* Given entries:
========================================================================

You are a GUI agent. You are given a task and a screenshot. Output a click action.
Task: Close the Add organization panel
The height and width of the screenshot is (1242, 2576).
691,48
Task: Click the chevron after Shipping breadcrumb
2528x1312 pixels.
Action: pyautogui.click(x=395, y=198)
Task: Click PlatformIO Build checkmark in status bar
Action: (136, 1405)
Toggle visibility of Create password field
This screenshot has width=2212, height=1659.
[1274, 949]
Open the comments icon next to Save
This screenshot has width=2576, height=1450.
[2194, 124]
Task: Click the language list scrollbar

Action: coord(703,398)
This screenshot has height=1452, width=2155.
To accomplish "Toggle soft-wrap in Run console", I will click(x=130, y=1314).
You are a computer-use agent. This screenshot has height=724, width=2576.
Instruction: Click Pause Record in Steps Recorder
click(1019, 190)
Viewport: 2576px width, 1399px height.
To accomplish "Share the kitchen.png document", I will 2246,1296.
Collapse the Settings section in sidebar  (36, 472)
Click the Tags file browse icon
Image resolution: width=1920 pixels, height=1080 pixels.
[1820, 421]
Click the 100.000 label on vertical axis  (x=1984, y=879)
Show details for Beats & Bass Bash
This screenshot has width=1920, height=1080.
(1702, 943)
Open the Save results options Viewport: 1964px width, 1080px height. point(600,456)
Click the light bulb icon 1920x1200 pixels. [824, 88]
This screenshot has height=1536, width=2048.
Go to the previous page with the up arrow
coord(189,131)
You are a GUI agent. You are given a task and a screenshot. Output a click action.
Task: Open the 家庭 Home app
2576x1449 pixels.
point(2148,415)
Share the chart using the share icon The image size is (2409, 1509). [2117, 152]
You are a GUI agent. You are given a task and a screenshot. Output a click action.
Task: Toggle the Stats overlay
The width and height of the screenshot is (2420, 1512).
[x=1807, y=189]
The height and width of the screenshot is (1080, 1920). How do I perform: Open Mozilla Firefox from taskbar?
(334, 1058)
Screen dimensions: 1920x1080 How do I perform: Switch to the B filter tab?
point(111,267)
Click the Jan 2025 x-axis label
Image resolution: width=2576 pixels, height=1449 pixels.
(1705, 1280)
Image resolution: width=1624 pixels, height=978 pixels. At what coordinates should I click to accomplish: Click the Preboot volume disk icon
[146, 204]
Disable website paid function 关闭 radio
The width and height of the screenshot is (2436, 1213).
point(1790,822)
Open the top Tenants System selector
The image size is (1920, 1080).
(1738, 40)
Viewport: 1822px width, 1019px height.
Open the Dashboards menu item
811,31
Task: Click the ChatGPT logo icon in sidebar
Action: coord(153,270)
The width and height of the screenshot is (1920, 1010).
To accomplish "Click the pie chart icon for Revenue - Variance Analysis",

========================================================================

* Problem description: From the entries above, return exactly the line containing "Task: Click the language list scrollbar", the line containing "You are a computer-use", and all lines between, and nothing else.

* Response below:
Task: Click the language list scrollbar

Action: coord(703,398)
This screenshot has height=1452, width=2155.
To accomplish "Toggle soft-wrap in Run console", I will click(x=130, y=1314).
You are a computer-use agent. This screenshot has height=724, width=2576.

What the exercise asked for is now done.